— Assignment —
Find the line containing "Given: Enable distraction-free". Reproduce it and every line after it up to the end of the records, exactly as written.
-------- Provided material
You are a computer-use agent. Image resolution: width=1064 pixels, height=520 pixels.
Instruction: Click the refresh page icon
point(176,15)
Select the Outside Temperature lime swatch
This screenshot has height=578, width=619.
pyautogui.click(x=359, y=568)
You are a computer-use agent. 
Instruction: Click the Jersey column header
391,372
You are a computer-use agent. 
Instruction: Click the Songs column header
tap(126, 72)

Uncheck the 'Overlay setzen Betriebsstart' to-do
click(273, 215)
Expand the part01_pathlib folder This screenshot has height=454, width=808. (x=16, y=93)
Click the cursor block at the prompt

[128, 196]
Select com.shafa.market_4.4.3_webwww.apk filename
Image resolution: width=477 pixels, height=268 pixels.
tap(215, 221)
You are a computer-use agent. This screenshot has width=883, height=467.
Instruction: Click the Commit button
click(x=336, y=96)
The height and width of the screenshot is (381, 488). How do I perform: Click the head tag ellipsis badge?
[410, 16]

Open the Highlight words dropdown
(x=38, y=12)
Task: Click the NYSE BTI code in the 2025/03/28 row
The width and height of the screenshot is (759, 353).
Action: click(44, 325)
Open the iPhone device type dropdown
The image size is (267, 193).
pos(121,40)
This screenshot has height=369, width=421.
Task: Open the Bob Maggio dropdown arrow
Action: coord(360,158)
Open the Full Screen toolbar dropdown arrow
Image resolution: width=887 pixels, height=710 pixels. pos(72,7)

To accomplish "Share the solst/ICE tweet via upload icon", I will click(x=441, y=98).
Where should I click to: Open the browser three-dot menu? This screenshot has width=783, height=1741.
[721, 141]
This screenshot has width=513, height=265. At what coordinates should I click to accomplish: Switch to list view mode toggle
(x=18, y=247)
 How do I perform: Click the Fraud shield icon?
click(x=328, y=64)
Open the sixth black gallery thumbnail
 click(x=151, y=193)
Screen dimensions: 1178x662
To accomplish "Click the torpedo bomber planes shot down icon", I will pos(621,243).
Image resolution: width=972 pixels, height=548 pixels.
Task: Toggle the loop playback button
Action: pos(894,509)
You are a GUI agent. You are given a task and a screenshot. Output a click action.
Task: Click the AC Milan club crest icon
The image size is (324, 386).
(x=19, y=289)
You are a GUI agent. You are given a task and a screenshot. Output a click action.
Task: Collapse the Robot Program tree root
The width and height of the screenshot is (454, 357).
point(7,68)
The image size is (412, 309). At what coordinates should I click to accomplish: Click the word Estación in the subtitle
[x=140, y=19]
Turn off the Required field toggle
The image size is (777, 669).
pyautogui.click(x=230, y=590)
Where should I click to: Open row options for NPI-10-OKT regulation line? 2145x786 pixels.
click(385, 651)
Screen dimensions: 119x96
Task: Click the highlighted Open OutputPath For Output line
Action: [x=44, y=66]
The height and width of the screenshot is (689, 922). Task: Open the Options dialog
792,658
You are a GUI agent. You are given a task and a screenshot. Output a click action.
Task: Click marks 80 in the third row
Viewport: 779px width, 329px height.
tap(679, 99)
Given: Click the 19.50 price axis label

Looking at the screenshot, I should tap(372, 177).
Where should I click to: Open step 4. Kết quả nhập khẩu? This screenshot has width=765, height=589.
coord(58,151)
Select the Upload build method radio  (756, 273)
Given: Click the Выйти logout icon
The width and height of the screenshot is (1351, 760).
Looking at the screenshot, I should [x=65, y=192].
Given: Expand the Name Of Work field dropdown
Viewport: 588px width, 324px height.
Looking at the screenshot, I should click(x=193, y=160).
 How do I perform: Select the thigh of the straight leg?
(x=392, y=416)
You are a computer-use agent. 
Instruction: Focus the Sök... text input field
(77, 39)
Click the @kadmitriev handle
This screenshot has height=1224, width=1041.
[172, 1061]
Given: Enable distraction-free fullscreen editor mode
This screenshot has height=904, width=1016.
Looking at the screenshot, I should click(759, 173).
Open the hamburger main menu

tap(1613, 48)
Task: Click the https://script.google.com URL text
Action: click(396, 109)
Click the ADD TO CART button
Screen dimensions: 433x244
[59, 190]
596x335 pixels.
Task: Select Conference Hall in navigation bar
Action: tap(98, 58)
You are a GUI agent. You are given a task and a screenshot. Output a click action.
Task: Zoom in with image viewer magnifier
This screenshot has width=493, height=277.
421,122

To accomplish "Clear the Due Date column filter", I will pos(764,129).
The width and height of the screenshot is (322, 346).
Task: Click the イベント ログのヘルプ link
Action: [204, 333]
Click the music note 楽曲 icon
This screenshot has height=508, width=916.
----------------
— The completed task —
Given: Enable distraction-free fullscreen editor mode
This screenshot has height=904, width=1016.
Looking at the screenshot, I should click(759, 173).
Open the hamburger main menu

tap(1613, 48)
Task: Click the https://script.google.com URL text
Action: click(396, 109)
Click the ADD TO CART button
Screen dimensions: 433x244
[59, 190]
596x335 pixels.
Task: Select Conference Hall in navigation bar
Action: tap(98, 58)
You are a GUI agent. You are given a task and a screenshot. Output a click action.
Task: Zoom in with image viewer magnifier
This screenshot has width=493, height=277.
421,122

To accomplish "Clear the Due Date column filter", I will pos(764,129).
The width and height of the screenshot is (322, 346).
Task: Click the イベント ログのヘルプ link
Action: [204, 333]
Click the music note 楽曲 icon
This screenshot has height=508, width=916.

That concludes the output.